> _REQUIRED WORK_:
Repeat the part of the forum thread about the AVG toolbar that lies between "Standards compliant scrapers" and "7:03 am on May 10, 2008 (gmt 0)", inclusive.

> _QUOTED PASSAGE_:
Additionally, the fact that this UA is very identifiable to their toolbar is a vulnerability, all of which need to be addressed IMO.

[edited by: incrediBILL at 5:26 am (utc) on May 10, 2008]

Key_Master




msg:3646444
 6:32 am on May 10, 2008 (gmt 0)

I've written a few toolbar detectors so I can agree it could be considered a vulnerability, albeit small, on AVG's end, but not for the site the toolbar is filtering. However, let assume future versions of the toolbar use the web browser's full HTTP headers. Wouldn't you be more inclined to ban a visitor that seemed to make two identical, simultaneous hits on each page it visited? At least by being identifiable you can make an educated decision on whether to ban it or not based on it's behavior and the information gathered from the HTTP headers.

Standards compliant scrapers would be very easy to build and I'm sure they're readily available on the Web. I don't really see why a scraper would need to mimic an AVG toolbar when any number of common, generic, run of the mill, user-agents would be more useful and less noticeable. Will it happen on occasion- probably. Just as every other popular user-agent has been exploited in the same fashion over the years.

Well until tomorrow, good night all! :)

incrediBILL




msg:3646455
 7:03 am on May 10, 2008 (gmt 0)

it could be considered a vulnerability, albeit small, on AVG's end

Knowing the visitor is using this specific toolbar is like putting a welcome mat at the door.

(Stored dataset lines)
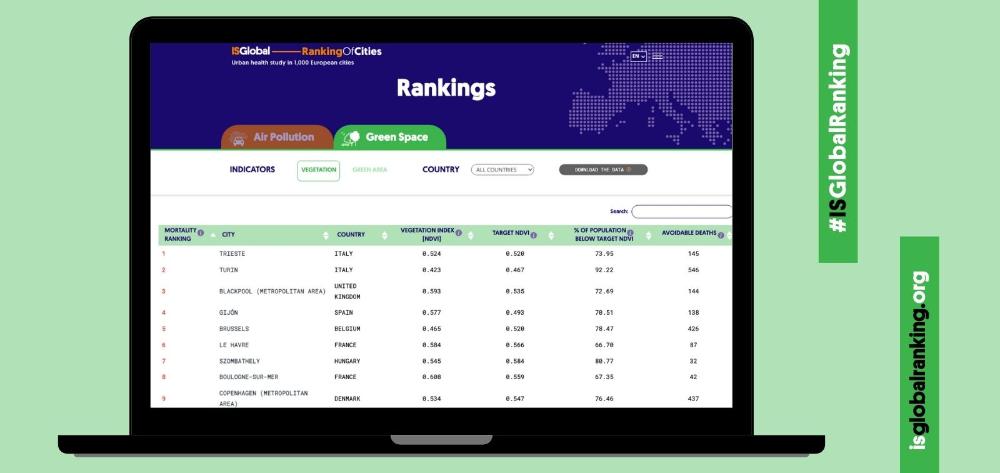
Task: Select the Vegetation indicator toggle
Action: point(318,170)
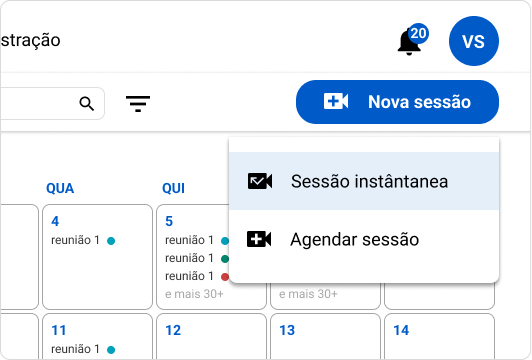Image resolution: width=532 pixels, height=360 pixels.
Task: Click the Sessão instântanea camera icon
Action: tap(260, 181)
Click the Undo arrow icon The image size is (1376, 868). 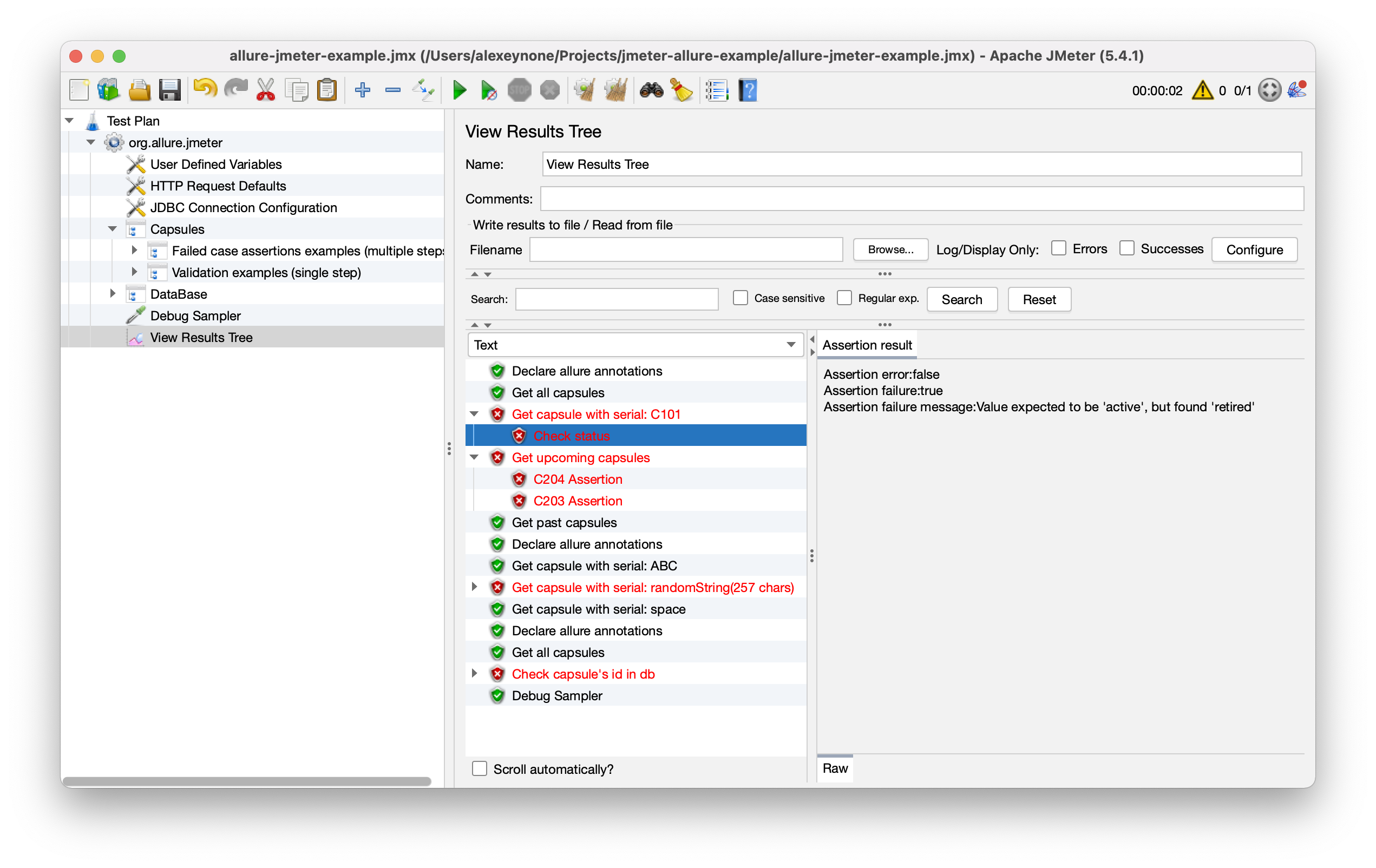(x=205, y=89)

> _WRITTEN ANSWER_:
Standards compliant scrapers would be very easy to build and I'm sure they're readily available on the Web. I don't really see why a scraper would need to mimic an AVG toolbar when any number of common, generic, run of the mill, user-agents would be more useful and less noticeable. Will it happen on occasion- probably. Just as every other popular user-agent has been exploited in the same fashion over the years.

Well until tomorrow, good night all! :)

incrediBILL




msg:3646455
 7:03 am on May 10, 2008 (gmt 0)